Table 3. Partial Mantel correlations between linguistic distance, time since divergence, geographic distance and separation by water for Japanese.

Table 4. Results for predicting linguistic distance in Japanese using multiple regression over distances matrices.

Coefficients produced by the mixed model analysis (Table 5) were largely in line with results from the Mantel tests, except that all predictors turned out significant in the analysis after including random effects for language varieties. VIF values for the main effects were all < 2.0. The model confirmed the strongest predictor of linguistic distance across the Japanese mainland to be geographic distance—once again, linear geographic distance (AIC = -12648.7) provided a better model than logarithmic distance (AIC = -12443.6). This geographic distance effect was weaker for varieties separated by a body of water. In line with Nettle’s proposal that the increased ecological risk of islands calls for wider social networks [47]—more contact and accommodation, and thus less diversity—varieties separated by water exhibited smaller linguistic distance. The effect of time since divergence, while significant, is much weaker than that of geographic distance. In fact, the negative coefficient indicates that varieties that diverged longer ago are more similar to each other, which is a sign that sustained contact (through geographic proximity) can negate the effects of previous isolation. Taken together, these findings show a strong effect of geographic distance on linguistic distance, which confirms our hypothesis that the patterns of linguistic diversity on the mainland should largely reflect contact between speech communities, as predicted by isolation-by-distance.

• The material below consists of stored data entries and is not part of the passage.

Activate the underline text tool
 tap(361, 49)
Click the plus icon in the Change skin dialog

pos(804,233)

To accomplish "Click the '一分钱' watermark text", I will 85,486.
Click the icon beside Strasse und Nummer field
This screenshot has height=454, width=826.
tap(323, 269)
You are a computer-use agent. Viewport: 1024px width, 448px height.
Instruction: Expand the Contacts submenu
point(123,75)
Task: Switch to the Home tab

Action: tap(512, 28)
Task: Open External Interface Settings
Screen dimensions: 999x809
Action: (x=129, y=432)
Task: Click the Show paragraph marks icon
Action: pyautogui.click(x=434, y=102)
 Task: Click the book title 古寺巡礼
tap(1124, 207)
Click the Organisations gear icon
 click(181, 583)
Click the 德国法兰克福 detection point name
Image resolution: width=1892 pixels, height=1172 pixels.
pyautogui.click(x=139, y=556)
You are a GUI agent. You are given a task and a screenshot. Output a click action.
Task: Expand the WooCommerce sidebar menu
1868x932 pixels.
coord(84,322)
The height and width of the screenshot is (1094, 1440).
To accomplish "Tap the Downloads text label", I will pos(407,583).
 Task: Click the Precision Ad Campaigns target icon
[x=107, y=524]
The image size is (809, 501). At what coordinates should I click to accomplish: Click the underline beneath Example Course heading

Table 5. Results for predicting linguistic distance in Japanese using linear mixed effect modeling.

Geography and linguistic diversity across the Ryukyu Islands

Mantel tests confirmed that the predicting factors of linguistic distance are correlated for Ryukyuan as well (Table 6). The partial Mantel tests showed that only the correlation between linguistic distance and time since divergence was significant (Table 7). The longer ago two varieties diverged from each other, the more linguistic distance there was between them. Geographic distance failed to reach significance, and logarithmic geographic distance showed no difference in its correlation with linguistic distance when compared with linear distance, z = 0.05, p = .960. Moreover, there was little numerical difference between the two; r = .067 versus r = .064. In contrast with the findings by Lee and Hasegawa [17], separation by a body water did not lead to increased linguistic distance, which can be attributed to the fact that Ryukyuan is spoken on island clusters and the presence of a body of water is not a defining characteristic. Finally, the interaction effect indicated that the influence of geographic distance decreased when language varieties are separated by water, but it was not of significant strength. These results were supported by the MRM analysis (Table 8), in which time since divergence was the only significant predictor of linguistic distance. The model accounted for 60% of the variation in linguistic diversity across the Ryukyu Islands.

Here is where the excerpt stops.